Computer-aided detection (CAD) software based on artificial intelligence (AI) technology can yield strong and generalizable performance for spotting pancreatic cancer on CT exams, according to research published online September 13 in Radiology.
A team of researchers led by Dr. Po-Ting Chen and Tinghui Wu of National Taiwan University in Taipei developed and tested a deep-learning algorithm for pancreatic cancer detection on contrast-enhanced CT. In an external dataset of nearly 1,500 cases, the model achieved an area under the curve (AUC) of 0.95.
"The CAD tool may be a useful supplement for radiologists to enhance detection of [pancreatic cancer]," the authors wrote.
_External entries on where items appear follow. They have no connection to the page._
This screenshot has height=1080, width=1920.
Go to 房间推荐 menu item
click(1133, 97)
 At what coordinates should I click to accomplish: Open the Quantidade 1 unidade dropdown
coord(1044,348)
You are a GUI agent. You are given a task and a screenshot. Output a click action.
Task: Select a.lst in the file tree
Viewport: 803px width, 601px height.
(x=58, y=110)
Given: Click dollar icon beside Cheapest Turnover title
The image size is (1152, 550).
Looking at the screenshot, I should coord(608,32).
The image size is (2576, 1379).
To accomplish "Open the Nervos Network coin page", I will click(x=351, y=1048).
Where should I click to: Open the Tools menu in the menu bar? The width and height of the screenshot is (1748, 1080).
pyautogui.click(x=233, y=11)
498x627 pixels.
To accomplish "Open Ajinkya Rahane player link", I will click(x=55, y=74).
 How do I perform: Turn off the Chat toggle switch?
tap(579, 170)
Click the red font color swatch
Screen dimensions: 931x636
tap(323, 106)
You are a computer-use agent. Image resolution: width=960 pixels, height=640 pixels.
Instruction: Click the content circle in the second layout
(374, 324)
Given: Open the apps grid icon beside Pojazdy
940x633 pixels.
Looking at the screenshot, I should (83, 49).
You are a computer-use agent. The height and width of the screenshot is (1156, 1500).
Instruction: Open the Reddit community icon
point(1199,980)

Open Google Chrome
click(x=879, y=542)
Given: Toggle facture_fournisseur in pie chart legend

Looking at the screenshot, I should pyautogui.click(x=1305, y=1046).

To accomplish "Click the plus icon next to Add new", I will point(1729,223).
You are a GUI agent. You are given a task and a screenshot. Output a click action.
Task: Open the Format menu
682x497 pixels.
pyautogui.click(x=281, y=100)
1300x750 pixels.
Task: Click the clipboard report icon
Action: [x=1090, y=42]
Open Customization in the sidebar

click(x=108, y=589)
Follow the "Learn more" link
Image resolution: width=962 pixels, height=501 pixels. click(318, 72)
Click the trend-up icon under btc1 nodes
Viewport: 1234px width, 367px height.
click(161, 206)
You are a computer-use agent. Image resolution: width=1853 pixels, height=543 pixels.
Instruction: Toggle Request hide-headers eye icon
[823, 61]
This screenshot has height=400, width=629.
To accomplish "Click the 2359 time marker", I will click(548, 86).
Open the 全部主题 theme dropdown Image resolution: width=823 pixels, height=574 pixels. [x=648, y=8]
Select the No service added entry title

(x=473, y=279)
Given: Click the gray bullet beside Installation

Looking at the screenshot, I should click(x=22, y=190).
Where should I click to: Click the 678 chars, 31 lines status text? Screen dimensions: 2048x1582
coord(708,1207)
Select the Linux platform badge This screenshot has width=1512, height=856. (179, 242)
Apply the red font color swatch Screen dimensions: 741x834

Analysis of nontumorous portion of pancreas with or without secondary signs of pancreatic cancer by classification models. Blue outline represents the portion of the pancreas analyzed with classification models. The tumor (red outline) was not identified by the segmentation model; thus, it was not analyzed by classification models. (A) Unannotated CT image in a patient with pancreatic head cancer. (B) Nontumorous portion of the pancreas shows secondary signs of pancreatic cancer (dilation of pancreatic duct with abrupt cutoff shown by arrowheads) and was classified as cancerous by the classification models. (C) Nontumorous portion of the pancreas appeared normal and was classified as noncancerous after the dilated duct was replaced and imputed with surrounding normal-appearing pancreas parenchyma. Images and caption courtesy of the RSNA.Early detection is the best way to improve the dismal outlook for pancreatic cancer, which has the lowest five-year survival rate among cancers and is projected to become the second leading cause of cancer death in the U.S. by 2030, according to the researchers. CT is the key imaging method for detecting pancreatic cancer, but it misses about 40% of tumors under 2 cm -- the size threshold at which the patient's prognosis worsens significantly.
To see if AI could help, the researchers developed an end-to-end, deep learning-based tool that comprises a convolutional neural network (CNN) for segmenting the pancreas on CT and then an ensemble of five CNNs to detect pancreatic cancer. After producing 89.9% sensitivity and 95.9% specificity on an internal test set of 256 patients, the model was then applied to an external test set of 1,473 CT studies gathered from institutions throughout Taiwan.
| Performance of AI-based CAD on external test for detecting pancreatic cancer | |
| Sensitivity | 89.7% |
| Specificity | 92.8% |
| Accuracy | 91.4% |
| AUC | 0.95 |
What's more, the algorithm produced 75% sensitivity for detecting pancreatic cancers less than 2 cm in size. And it also yielded comparable sensitivity to radiologists from a tertiary referral center, according to Weichung Wang, PhD, co-senior author of the study and director of the MeDa Lab at National Taiwan University.
Interestingly, the algorithm also correctly identified pancreatic cancer in two cases by analyzing only the nontumorous portion of the pancreas.
"Our results also suggest that the classification convolutional neural networks might have learned the secondary signs of [pancreatic cancer], which warrants further investigation," the authors wrote.
The tool can also speed up radiologist interpretations by highlighting the suspicious region of interest, Wang said in a statement from the RSNA.
The researchers are now planning further assessments of the algorithm.
"While the results of this study provide strong support for the generalizability of the CAD tool in the Taiwanese and perhaps Asian populations, the performance of the CAD tool in other populations needs to be evaluated further," the authors wrote.
They also plan to study the model's performance in real-world clinical settings.
In an accompanying editorial, Dr. Alex Aisen and Pedro Rodrigues, PhD, of Philips Healthcare noted that many believe that AI may soon begin to live up to its hype and gain widespread adoption in augmenting, but not replacing radiologists. For example, a spectrum of AI algorithms designed to detect a large variety of abnormalities could be run concurrently to overread cases and reduce the number of missed findings (Philips was not involved in the study).
"We are not there yet, but we are heading in the right direction," Aisen and Rodrigues wrote. "Algorithms such as the one described here are helping to lead the way."